At night there, something uncanny happens:
the water burns. And the mere bottom
has never been sounded by the sons of men.
On its bank, the heather-stepper halts:
the hart in flight from pursuing hounds
will turn to face them with firm-set horns
and die in the wood rather than dive
beneath its surface. That is no good place.
When wind blows up and stormy weather
makes clouds scud and the skies weep,
out of its depths a dirty surge
is pitched towards the heavens. Now help depends
again on you and on you alone.
The gap of danger where the demon waits
is still unknown to you. Seek it if you dare.
I will compensate you for settling the feud
as I did the last time with lavish wealth,
coffers of coiled gold, if you come back.”
Beowulf bolsters Hrothgar's courage. He proclaims the heroic code that guides their lives
Beowulf, son of Ecgtheow, spoke:
“Wise sir, do not grieve. It is always better
to avenge dear ones than to indulge in mourning.
For every one of us, living in this world
means waiting for our end. Let whoever can
win glory before death. When a warrior is gone,
that will be his best and only bulwark.
So arise, my lord, and let us immediately
set forth on the trail of this troll-dam.
I guarantee you: she will not get away,
not to dens under ground nor upland groves
nor the ocean floor. She'll have nowhere to flee to.
Endure your troubles to-day. Bear up
and be the man I expect you to be.”
The expedition to the mere
With that the old lord sprang to his feet
and praised God for Beowulf's pledge.
Then a bit and halter were brought for his horse
with the plaited mane. The wise king mounted
the royal saddle and rode out in style
with a force of shield-bearers. The forest paths
were marked all over with the monster's tracks,
her trail on the ground wherever she had gone
across the dark moors, dragging away
the body of that thane, Hrothgar's best
counsellor and overseer of the country.
So the noble prince proceeded undismayed
up fells and screes, along narrow footpaths
and ways where they were forced into single file,
ledges on cliffs above lairs of water-monsters.
He went in front with a few men,
good judges of the lie of the land,
and suddenly discovered the dismal wood,
mountain trees growing out at an angle
above grey stones: the bloodshot water
surged underneath. It was a sore blow
to all of the Danes, friends of the Shieldings,
a hurt to each and every one
of that noble company when they came upon
Aeschere's head at the foot of the cliff.
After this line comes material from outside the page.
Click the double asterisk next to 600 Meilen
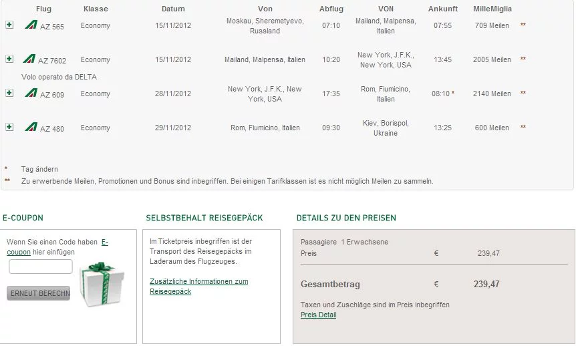 pos(523,127)
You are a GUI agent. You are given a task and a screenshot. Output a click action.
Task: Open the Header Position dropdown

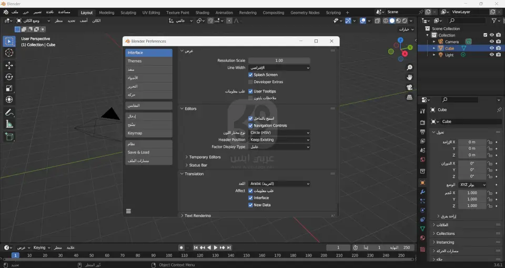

Everybody gazed as the hot gore
kept wallowing up and an urgent war-horn
repeated its notes: the whole party
sat down to watch. The water was infested
with all kinds of reptiles. There were writhing sea-dragons
and monsters slouching on slopes by the cliff,
serpents and wild things such as those that often
surface at dawn to roam the sail-road
and doom the voyage. Down they plunged,
ashing in anger at the loud call
of the battle-bugle. An arrow from the bow
of the Geat chief got one of them
as he surged to the surface: the seasoned shaft
stuck deep in his flank and his freedom in the water
got less and less. It was his last swim.
He was swiftly overwhelmed in the shallows,
prodded by barbed boar-spears,
cornered, beaten, pulled up on the bank,
a strange lake-birth, a loathsome catch
men gazed at in awe.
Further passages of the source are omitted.